No he logrado enterarme bien de la etimología del nombre de este plato increíble típico del sur de Estados Unidos, sobre todo, la Louisina: el jambalaya.
Leo que el término podría tener un origen provenzal y significar «mezcla». Una mezcla, desde luego, es. Una exitosa mezcla, a menudo apodada «la paella del Nuevo Mundo». Cabe presuponerle, así, un marcado carácter criollo.
Sobre la semejanza con la paella, en efecto, poco hay que objetar: ambos son guisos de arroz azafranado y sacramentos, caldillos consistentes, de extracción humilde y familiar que levantan pasiones.
¿En qué difieren, pues, estos dos platos?
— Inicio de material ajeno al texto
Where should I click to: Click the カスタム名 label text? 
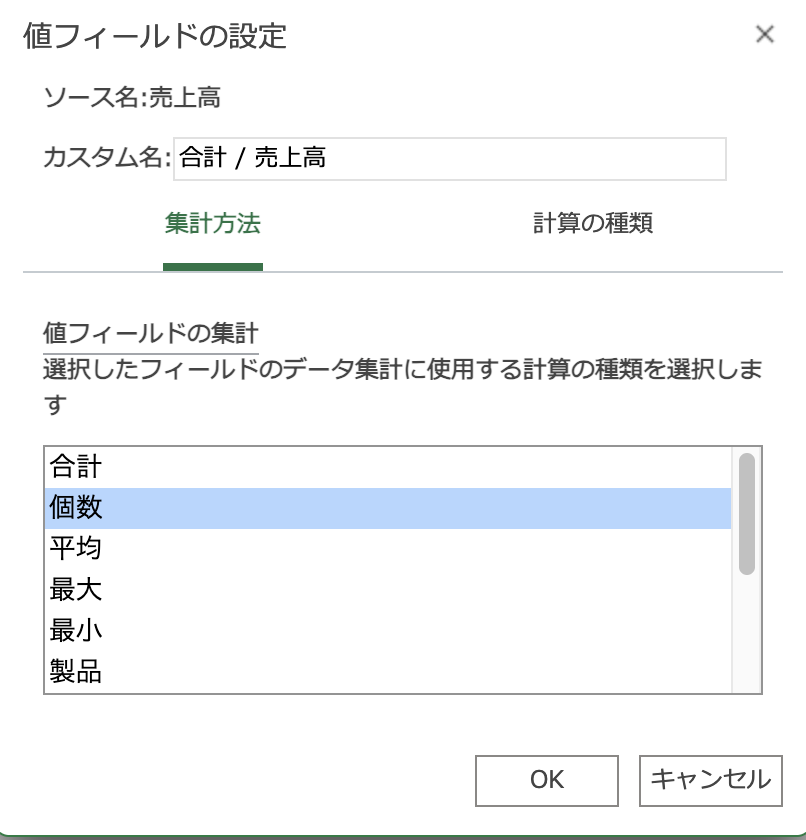click(106, 158)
A mí me parece que el jambalaya es algo así como un paella indisciplinada, rebelde, hippie.
En Francia y en el extranjero, en general, hasta el español menos cocinillas se rasga el mandil ante la inefable variedad de apropiaciones de la paella, que parece representarnos mucho más que cualquier himno (la bandera de los españoles exiliados, de hecho, debiera ser una paellera: y todos contentos).
Les damos lecciones a los guiris, olvidando por un domingo que en París o Londres o Berlín los guiris somos nosotros: «¡La paella de verdad no lleva chorizo!», «¡La paella de verdad no lleva albahaca!», «¡La paella de verdad no lleva calamares rebozados, ni un huevo frito encima, ni mantequilla, ni…!».
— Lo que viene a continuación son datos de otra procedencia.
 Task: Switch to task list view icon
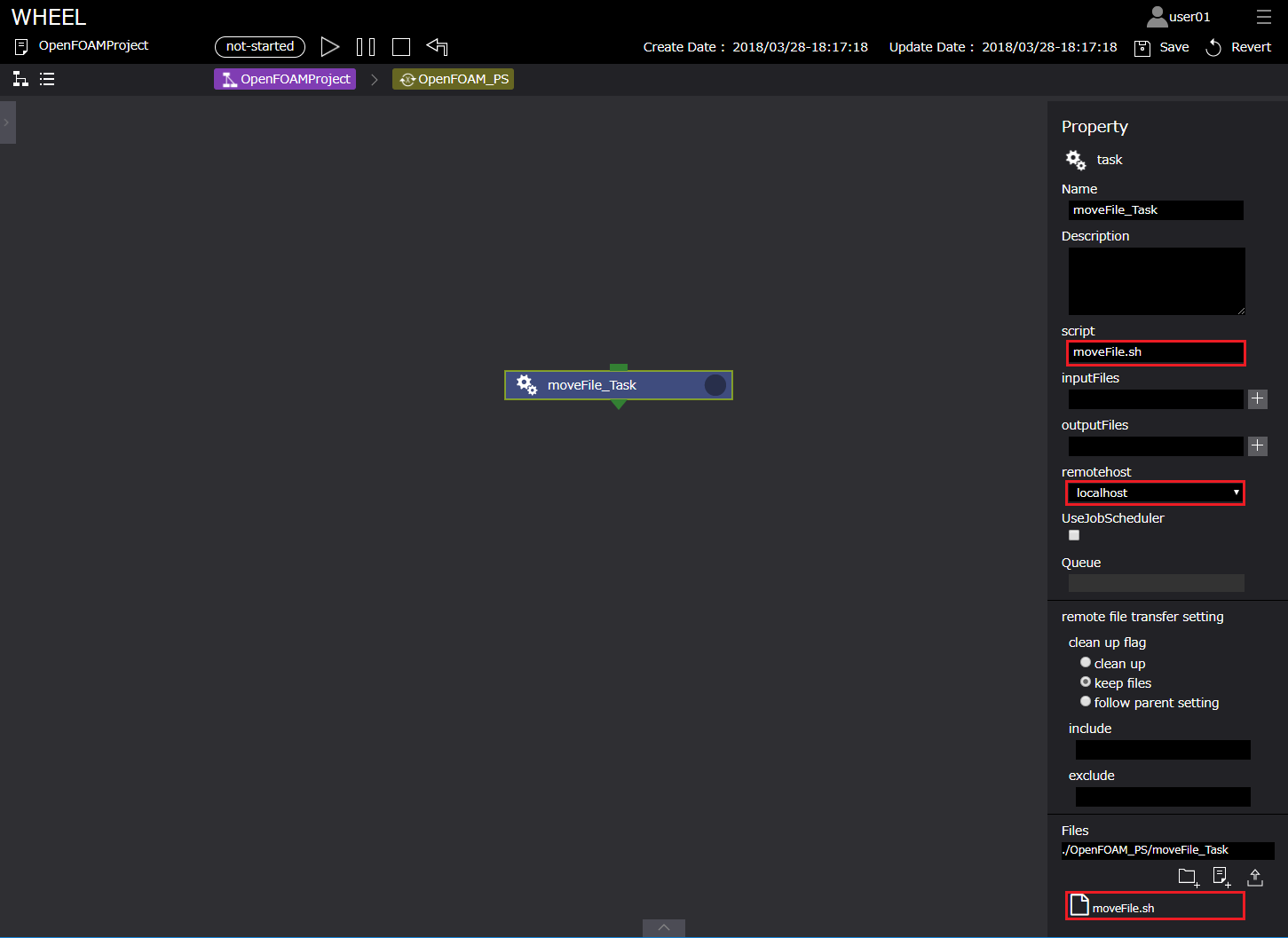47,79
El jambalaya, parafraseando a mi difunta ídola Chus Lampreave, «pasa total» de la «paella de verdad».
Por eso es tan de verdad, tan auténtico que no hay quien se resista.
Lleva salchichas y bacon y chorizo, o las carnes que una quiera; gambas o cangrejo, tabasco, lima, cilantro, las especias que el aire pida…
A lo mejor «jambalaya» significa, sin más, «libertad».